# Необходимые действия
1. Сколько времени, согласно тексту об эпистолярных обращениях позапрошлого века, понадобилось Д. Я. Самоквасову, чтобы графиня П. С. Уварова стала называть его «любезным Димитрием Яковлевичем»?
2. Продолжите текст об эпистолярных обращениях позапрошлого века, начав сразу после его последнего предложения.

# Исходный текст
Стоит обратить внимание, что принятые тогда формулировки приветствия и прощания, постановки вопросов и ответов на них в общем отличались удивительной симметричностью по всем направлениям общественной лестницы. Действительный тайный советник обращается к студенту практически в тех же самых выражения, что и к министру или к великому князю. Некоторой интимизации в эпистолярном обращении надо было действительно заслужить и потому она стоила куда дороже, чем в последующие демократические времена. Так, самому Д. Я. Самоквасову потребовалось четверть века верой и правдой работать по планам ИМАО и вместе с его руководителями лично, чтобы в глазах графини П. С. Уваровой превратиться из «милостивого государя» в «любезного Димитрия Яковлевича». А «дорогим Дмитрием Яковлевичем» нашего корреспондента называет в письмах, кроме одного-двух родственников и соседей, только Дмитрий Иванович Иловайский – его единомышленник в политической жизни и науке.

Впрочем, как ни оценивать сегодня эпистолярную стилистику позапрошлого века, она представляет собой одну из граней культуры, своего рода «моментальный снимок» живых отношений людей того времени. В этом я вижу некий дополнительный (к научному содержанию) урок публикуемых документов, их литературное, если угодно, значение.

# Фрагменты записей
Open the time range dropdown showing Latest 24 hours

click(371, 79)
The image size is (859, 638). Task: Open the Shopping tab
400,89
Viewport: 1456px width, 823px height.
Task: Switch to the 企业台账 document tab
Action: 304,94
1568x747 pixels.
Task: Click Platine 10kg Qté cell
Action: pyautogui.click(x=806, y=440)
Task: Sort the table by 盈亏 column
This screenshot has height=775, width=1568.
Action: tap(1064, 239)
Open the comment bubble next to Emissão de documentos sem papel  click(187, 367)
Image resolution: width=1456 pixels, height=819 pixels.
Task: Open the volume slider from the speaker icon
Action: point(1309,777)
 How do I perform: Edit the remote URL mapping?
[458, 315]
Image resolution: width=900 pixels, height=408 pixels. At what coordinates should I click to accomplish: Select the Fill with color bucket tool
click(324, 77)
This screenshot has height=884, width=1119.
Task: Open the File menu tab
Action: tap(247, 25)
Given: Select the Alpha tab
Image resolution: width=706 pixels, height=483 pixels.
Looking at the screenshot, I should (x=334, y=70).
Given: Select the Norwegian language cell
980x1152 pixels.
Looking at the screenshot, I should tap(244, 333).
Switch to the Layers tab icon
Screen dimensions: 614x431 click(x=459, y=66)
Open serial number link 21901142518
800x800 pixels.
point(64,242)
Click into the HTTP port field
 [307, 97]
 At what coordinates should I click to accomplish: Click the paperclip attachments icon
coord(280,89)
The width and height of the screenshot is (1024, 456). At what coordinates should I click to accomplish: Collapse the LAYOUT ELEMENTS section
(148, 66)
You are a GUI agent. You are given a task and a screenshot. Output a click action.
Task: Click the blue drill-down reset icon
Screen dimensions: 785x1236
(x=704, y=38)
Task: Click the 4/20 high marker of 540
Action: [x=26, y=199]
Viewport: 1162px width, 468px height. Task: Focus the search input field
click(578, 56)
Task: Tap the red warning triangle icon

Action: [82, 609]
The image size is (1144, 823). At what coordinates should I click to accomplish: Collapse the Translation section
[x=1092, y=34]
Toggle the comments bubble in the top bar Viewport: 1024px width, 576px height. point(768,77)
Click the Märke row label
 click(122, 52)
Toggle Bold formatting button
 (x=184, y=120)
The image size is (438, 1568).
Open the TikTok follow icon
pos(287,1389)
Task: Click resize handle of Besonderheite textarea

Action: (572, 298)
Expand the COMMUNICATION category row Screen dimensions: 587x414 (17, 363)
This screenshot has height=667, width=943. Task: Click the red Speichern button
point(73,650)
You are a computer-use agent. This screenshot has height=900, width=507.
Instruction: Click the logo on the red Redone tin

# Ответы к упражнениям
1. Четверть века.

2.
Археографическое предуведомление

Письма Д. Я. Самоквасова и к нему выявлены мной в следующих хранилищах (перечисляемых в примерном порядке размеров соответствующих документальных комплексов):

• Отделе рукописей Государственного исторического музея (ОПИ ГИМ);

• Российском государственном архиве древних актов (РГАДА), преемнике МАМЮ, затем ЦГАДА;

• Рукописном архиве Института истории материальной культуры (ИИМК) РАН;

• Российском государственном историческом архиве (РГИА) (бывшем ЦГИА);

• Архиве Российской академии наук (АРАН);

• Центральном государственном историческом архиве Москвы (ЦГИАМ; ныне ЦИАМ);

• Отделе рукописей Российской государственной библиотеки (РГБ);

• Отделе рукописей Российской национальной библиотеки (РНБ);

• Центральном государственном историческом архиве Санкт-Петербурга (ЦИАС; бывший ЛГИА);

• Государственном архиве Курской области (ГАКО).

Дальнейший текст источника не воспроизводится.